С началом революции Колчак сумел найти общий язык с Советами. Образованный в Севастополе Центральный военно-исполнительный комитет (ЦВИК) возглавил лейтенант Р. Р. Левговд, бывший прежде флаг-офицером Колчака. Сам адмирал нередко присутствовал на заседаниях ЦВИКа и утверждал все его постановления.
Черноморский флот сохранял боеспособность даже тогда, когда на Балтийском флоте разложение дошло до необратимой черты. Более того, в конце апреля ЦВИК принял решение направить в Кронштадт и Гельсингфорс матросскую делегацию, с тем чтобы убедить моряков-балтийцев в необходимости сохранять дисциплину. Ее возглавил знаменитый Федор Баткин, в прошлом недоучившийся студент, чьи ораторские способности, по оценке современников, могли соперничать со способностями Керенского.
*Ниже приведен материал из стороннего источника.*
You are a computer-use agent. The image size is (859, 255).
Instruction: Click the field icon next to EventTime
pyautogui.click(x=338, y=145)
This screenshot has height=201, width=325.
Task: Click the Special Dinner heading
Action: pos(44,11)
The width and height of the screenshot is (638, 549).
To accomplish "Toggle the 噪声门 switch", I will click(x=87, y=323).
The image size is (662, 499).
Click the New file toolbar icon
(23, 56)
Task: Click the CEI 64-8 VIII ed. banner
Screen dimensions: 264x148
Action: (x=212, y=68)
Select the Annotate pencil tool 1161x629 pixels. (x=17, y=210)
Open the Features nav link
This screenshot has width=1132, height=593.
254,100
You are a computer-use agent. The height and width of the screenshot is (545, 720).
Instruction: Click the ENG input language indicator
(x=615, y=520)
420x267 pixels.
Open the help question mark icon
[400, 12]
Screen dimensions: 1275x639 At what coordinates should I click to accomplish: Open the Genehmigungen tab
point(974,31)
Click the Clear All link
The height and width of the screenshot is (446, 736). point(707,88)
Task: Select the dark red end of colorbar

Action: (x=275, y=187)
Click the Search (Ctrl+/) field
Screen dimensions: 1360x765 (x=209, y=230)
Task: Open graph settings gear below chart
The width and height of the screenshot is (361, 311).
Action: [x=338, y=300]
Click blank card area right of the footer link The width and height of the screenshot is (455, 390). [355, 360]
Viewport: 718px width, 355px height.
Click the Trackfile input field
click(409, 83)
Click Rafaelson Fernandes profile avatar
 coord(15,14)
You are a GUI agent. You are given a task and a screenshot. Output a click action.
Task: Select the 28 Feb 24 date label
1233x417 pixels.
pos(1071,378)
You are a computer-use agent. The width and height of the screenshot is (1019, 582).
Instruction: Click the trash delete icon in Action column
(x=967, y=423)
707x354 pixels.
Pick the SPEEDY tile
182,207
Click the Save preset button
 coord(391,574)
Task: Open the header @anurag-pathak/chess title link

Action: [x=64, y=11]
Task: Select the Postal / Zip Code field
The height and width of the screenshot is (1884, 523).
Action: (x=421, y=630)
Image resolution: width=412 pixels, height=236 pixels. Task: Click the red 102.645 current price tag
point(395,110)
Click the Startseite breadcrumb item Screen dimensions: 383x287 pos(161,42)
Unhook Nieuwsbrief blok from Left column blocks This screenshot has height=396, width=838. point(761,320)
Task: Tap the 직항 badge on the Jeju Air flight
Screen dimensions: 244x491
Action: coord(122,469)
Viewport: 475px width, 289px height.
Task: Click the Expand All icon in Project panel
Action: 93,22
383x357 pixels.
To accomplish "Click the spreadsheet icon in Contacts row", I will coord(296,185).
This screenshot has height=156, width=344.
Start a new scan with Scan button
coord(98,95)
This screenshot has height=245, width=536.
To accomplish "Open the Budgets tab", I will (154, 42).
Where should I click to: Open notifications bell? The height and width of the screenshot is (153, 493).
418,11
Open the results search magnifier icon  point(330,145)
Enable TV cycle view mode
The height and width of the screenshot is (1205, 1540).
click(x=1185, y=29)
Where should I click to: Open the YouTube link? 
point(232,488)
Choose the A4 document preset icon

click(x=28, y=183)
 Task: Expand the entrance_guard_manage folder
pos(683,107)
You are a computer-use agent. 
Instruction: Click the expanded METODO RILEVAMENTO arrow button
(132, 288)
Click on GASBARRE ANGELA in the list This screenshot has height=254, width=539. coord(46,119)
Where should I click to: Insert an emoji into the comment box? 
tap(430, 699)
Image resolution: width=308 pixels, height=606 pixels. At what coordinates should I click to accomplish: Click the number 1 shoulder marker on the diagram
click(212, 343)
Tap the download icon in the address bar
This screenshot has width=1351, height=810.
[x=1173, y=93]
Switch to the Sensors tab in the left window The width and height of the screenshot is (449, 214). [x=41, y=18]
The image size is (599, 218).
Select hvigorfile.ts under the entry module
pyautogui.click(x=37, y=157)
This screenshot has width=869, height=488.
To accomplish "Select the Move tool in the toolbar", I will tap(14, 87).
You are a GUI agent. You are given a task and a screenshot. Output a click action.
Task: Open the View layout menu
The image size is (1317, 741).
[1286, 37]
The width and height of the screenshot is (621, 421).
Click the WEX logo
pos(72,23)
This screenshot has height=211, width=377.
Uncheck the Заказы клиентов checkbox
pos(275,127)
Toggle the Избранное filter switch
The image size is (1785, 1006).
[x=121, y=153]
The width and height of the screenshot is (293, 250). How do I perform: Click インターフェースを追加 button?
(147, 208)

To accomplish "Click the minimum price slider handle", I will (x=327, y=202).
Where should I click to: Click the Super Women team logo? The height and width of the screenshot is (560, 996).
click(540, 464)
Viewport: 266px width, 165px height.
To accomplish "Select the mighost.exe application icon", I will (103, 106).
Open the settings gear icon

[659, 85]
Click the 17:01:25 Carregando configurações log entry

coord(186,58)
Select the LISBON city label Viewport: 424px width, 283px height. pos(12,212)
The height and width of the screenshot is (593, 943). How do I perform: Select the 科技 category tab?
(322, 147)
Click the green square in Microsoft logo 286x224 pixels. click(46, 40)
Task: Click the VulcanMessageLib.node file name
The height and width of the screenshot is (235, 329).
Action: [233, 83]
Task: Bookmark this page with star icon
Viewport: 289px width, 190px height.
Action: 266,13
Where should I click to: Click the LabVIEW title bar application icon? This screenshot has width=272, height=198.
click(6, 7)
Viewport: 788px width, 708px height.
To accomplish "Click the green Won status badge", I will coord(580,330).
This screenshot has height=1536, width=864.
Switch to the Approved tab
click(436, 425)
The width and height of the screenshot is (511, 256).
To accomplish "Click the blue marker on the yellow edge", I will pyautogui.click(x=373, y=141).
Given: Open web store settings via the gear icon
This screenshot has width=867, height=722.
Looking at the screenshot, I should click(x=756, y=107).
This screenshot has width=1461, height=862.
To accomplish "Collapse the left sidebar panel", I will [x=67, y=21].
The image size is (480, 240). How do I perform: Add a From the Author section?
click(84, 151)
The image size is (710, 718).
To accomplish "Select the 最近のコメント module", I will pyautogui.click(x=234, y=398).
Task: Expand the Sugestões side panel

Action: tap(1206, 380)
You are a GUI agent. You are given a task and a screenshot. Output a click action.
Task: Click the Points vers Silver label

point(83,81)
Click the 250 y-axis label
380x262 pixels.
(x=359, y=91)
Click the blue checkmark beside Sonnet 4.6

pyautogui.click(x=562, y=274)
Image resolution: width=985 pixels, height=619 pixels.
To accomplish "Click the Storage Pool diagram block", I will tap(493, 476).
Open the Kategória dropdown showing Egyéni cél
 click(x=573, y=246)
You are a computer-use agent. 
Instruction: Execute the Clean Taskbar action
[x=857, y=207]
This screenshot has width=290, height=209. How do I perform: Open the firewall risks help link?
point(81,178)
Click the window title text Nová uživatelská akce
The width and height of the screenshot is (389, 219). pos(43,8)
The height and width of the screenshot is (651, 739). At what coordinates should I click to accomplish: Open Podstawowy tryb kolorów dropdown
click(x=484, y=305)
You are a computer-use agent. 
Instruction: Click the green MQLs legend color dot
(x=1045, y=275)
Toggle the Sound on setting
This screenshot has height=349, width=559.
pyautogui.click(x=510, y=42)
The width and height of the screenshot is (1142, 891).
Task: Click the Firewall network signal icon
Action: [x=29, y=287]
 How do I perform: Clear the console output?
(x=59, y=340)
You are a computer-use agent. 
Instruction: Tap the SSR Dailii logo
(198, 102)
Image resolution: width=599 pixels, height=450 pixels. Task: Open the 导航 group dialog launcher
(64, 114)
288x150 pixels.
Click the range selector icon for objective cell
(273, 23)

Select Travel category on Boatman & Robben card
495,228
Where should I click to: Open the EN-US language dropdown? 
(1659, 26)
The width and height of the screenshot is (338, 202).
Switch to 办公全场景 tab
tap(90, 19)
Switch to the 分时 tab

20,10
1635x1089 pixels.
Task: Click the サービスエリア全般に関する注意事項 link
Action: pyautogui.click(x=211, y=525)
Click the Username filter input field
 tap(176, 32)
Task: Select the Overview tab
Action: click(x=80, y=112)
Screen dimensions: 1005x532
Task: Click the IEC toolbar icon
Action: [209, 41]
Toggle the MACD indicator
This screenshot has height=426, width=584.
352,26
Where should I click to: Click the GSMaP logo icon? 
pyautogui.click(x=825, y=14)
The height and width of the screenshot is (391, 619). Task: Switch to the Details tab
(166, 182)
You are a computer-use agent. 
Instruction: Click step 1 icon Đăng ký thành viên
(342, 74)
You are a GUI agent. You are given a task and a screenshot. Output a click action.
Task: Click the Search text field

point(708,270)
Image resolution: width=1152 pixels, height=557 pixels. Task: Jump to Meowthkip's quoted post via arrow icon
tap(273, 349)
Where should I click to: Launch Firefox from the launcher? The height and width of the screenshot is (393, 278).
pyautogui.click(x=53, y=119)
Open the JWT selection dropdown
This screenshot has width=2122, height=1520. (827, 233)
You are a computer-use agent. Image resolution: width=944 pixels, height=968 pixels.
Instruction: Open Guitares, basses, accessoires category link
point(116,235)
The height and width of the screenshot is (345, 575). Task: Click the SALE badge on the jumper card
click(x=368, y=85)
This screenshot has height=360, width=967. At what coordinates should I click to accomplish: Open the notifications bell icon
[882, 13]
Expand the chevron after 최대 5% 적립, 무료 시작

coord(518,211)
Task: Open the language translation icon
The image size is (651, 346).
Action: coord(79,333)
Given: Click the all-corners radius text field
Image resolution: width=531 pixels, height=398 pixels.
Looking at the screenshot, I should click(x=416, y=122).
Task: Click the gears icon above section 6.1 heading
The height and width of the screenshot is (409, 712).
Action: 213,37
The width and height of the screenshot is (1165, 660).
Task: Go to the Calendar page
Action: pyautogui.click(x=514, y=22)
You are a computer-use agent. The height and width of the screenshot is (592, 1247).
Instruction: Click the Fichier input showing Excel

Неожиданно это событие стало переломным моментом в судьбе Черноморского флота и его командующего. Капитан 1-го ранга М. И. Смирнов, в ту пору — начальник штаба у Колчака, позднее писал: 'На состоянии флота посылка этой делегации, сравнительно небольшой, отразилась очень плохо. Уехали лучшие, наиболее убежденные и патриотичные люди. Многие из них принадлежали к составу комитетов, где они успели втянуться в работу и поправеть. Пришлось произвести добавочные выборы в комитеты, после чего состав их значительно ухудшился'.[210] Все чаще в отношениях между ЦВИКом и командованием возникали конфликты. Один из них едва не привел к полному разрыву.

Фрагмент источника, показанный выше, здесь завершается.